I'm a little tired today.  I took my niece & went with some friends to Orlando yesterday.  Went swimming at the Nickelodeon pool & then to Sea World.  Saw way more of the dolphins than I wanted to ever see.  I'm taking my niece to Libby Lu's in a few hours - she has no idea, I wanted to surprise her. 

Not much else really going on...just relaxing in the hot Florida weather.  Hurricane Dennis passed my area by - we really didn't even get all that much rain, no difference really than the usual thunderstorms.  I'm thankful - hurricanes stay away!

Friday, July 8, 2005

Hurricane Dennis

Hurricane Dennis is on his way - the first hurricane ever in the month of July.  So far it looks like we'll just get a little bit of wind & lots of rain, but Alabama & Pensacola will get the impact.  Hopefully it won't be too devastating.  I'd be lying if I didn't say I'm glad it's not coming this way.  After having 3 hurricanes in this area last year, we definitely don't need to go through that again.  It's hard to believe it was nearly a year ago that Hurricane Charley hit - doesn't seem like that much time has gone by. 

Last night at work was alright.  I had a "sneaky" patient that was anxious to go home.  She had a stress test done at noon that day & was waiting for her cardiologist to come in & give the order to discharge her.  Time ticked by, it's 9:30 pm, he's still not around.  She asked me to call him & tell him she wants to go home.  I couldn't call & say that nor can I call & tell him to come in like she was requesting.  So her & her daughter took matters into their own hands, called his answering service - pretended they were ME & told the answering service to have the doctor call me back.  When the lady at the answering service asked for a name & a phone number - they didn't have one to give so instead they gave the name of the hospital & the patient's name & said "Call the nurse."  I get a phone call from the answering service asking what is going on.  I wouldn't have cared if the patient called for the doctor herself & explain to him she was anxious to go home, but to pretend like she was me?  Grrrr.  I said to go ahead & page him since he was on call.  Luckily a few minutes later, he happened to stroll onto the floor & discharged her like he had originally planned.  It had nothing to do with her phone call, but I'm sure she thought it did.  I've never seen someone get dressed & out of the room so quickly. Luckily the day nurse had filled out the discharge papers & all I really needed was to fill in a few blanks & get the patient's signature.  A word to the wise - if you come into the ER complaining of chest pain - plan to spend a few days at the hospital while the doctors run their tests.  They can't let you go simply cause you say you feel better without being liable for "if" something happens without running the tests.
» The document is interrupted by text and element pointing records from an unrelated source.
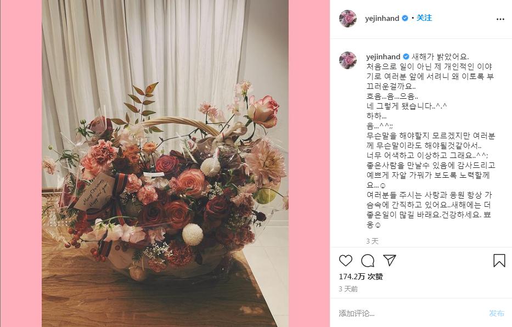Click the verified badge in the caption
Screen dimensions: 512x327
[x=406, y=57]
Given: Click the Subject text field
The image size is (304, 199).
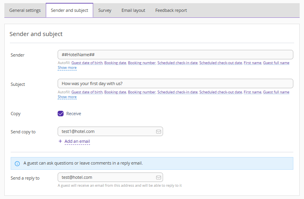Looking at the screenshot, I should (175, 83).
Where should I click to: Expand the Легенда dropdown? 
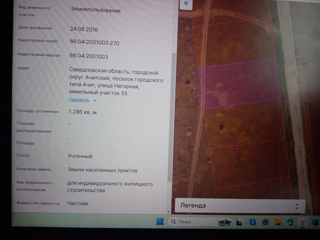click(x=240, y=206)
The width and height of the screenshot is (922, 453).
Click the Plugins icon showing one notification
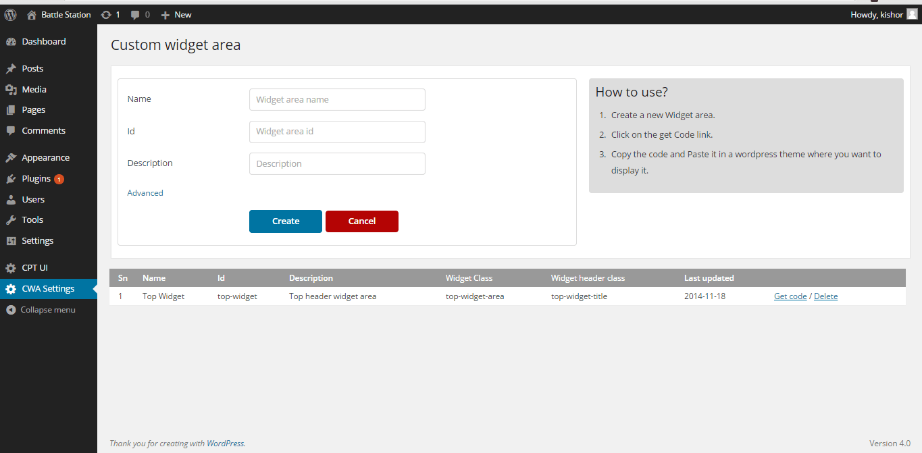tap(11, 178)
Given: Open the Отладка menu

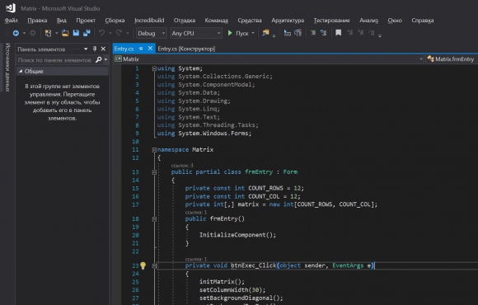Looking at the screenshot, I should [x=185, y=21].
My other patient that had a stress test that day also was very anxious to go home....only he still had to complete the resting portion of the stress test the next morning.  He was telling me he'll just come back another day for that.  Uh huh, sure you will.  Then he tried to say he had to be at work this morning & he had to be discharged.  I told him he was welcome to leave, but he'd be taking the bill with him because when you leave without a doctor's order to be discharged, your insurance company will not pay the bill.  That seemed to get him thinking straight again.  He wasn't happy, but hey, it wasn't my fault.  Then he wanted to take a shower & I told him we need a doctor's order for that too...because technically everyone on PCU is considered to be in "guarded" condition & are supposed to be in bed getting bedrest.  I'm beginning to wonder why they even put showers in the bathrooms on this floor.  Luckily this guy went to sleep & didn't really have much else to complain about through the night.
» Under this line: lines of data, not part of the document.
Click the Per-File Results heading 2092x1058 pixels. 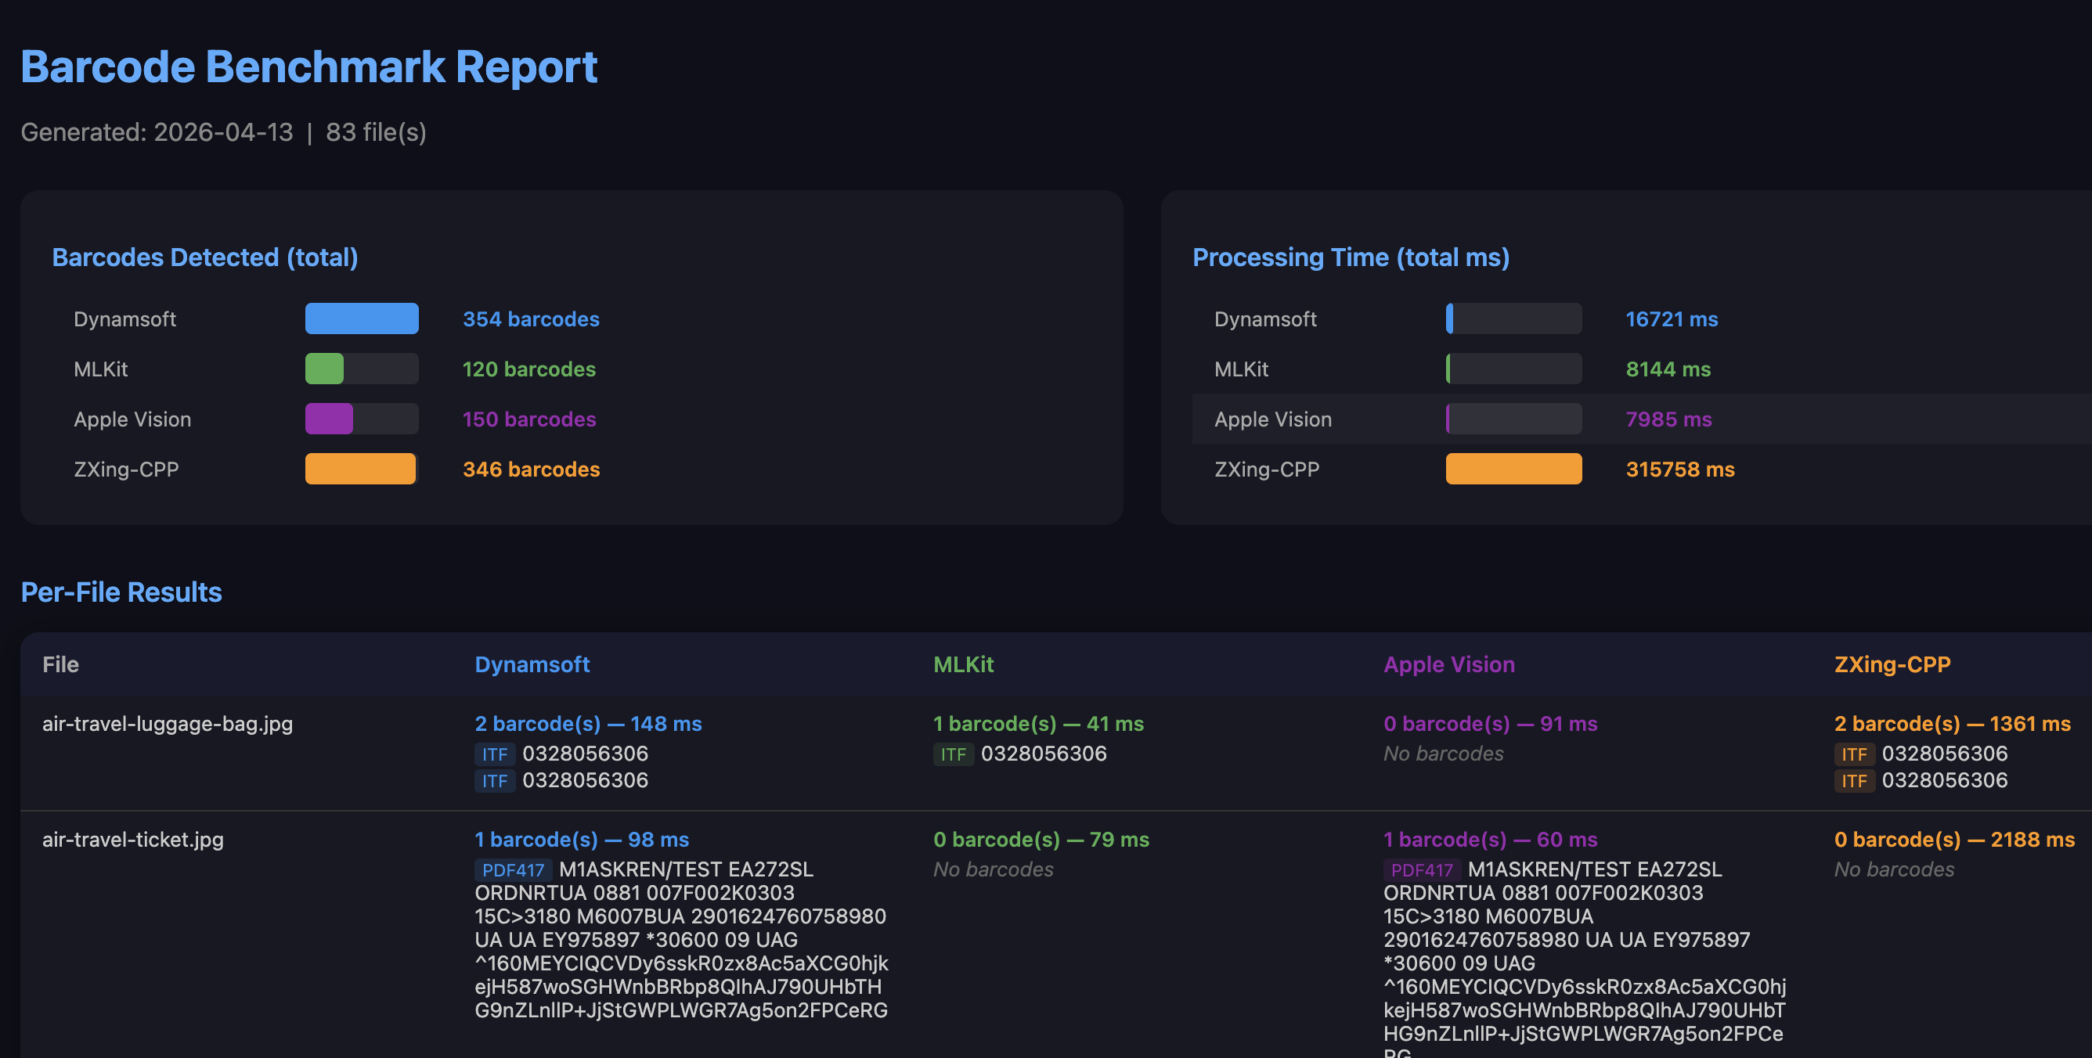coord(121,592)
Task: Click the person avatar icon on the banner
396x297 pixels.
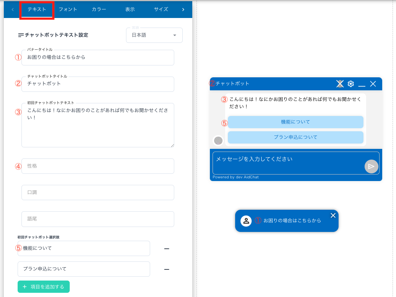Action: coord(246,221)
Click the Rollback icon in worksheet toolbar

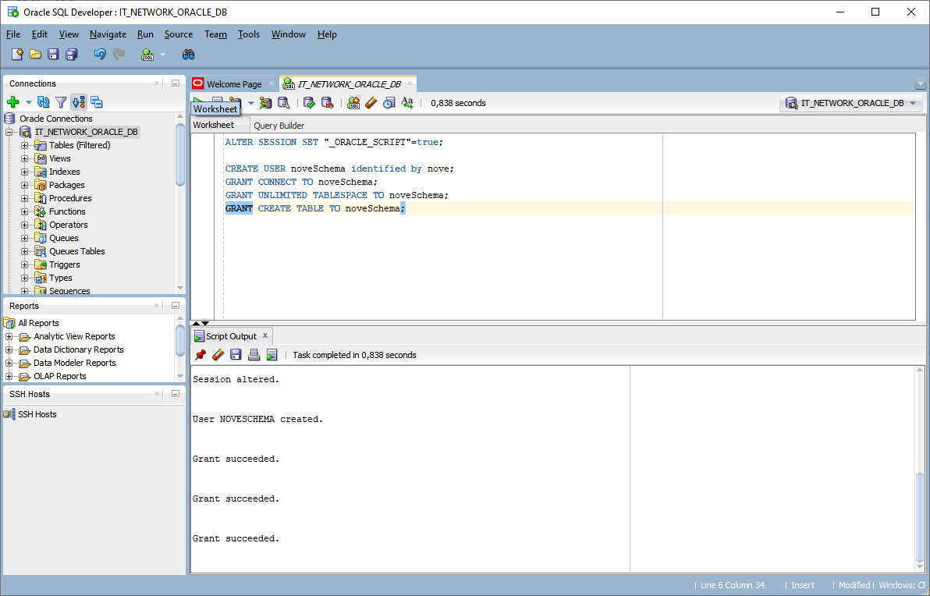(x=328, y=103)
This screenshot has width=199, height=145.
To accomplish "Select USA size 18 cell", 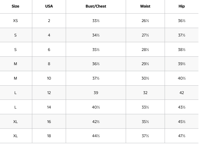I will tap(49, 136).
I'm not going to even go into details about my other 3 patients because they were all pretty stable & nothing really happened with them.  At about 6:30 am, I did get a transfer from our other PCU unit.  The name sounded familiar, but it wasn't until I saw her that I put it all together.  About a month ago, she had been in a different room & was soooooo demanding, always yelling, always needing something - rather than using her callbell, she'd just scream out for help.  I didn't have her as a patient, but obviously I heard her yelling out all the time.  Well, now she had gone into cardiac arrest after receiving outpatient dialysis back on July 1st.  She is like a zombie now.  Her eyes are open, but there is no response.  I don't know if she's actually with it, but simply can't express it (like in that one ER episode where the lady has a TIA) or if she simply isn't there anymore.  It was weird to see someone that was so demanding to being unable to even move really.  I don't think she has much time left.  She is now a DNR & the family is refusing the doctors to run any tests.  She has multiple DVT's & the surgeon was wanting to put in the IVC filter, but it was unlikely that the family was going to sign the consents.  I totally understand where they are coming from & can see why they are apprehensive about continuing to put her through all of that when her quality of life is simply not there.  It must be difficult though.  I worry about the day that I might have to make decisions like those. 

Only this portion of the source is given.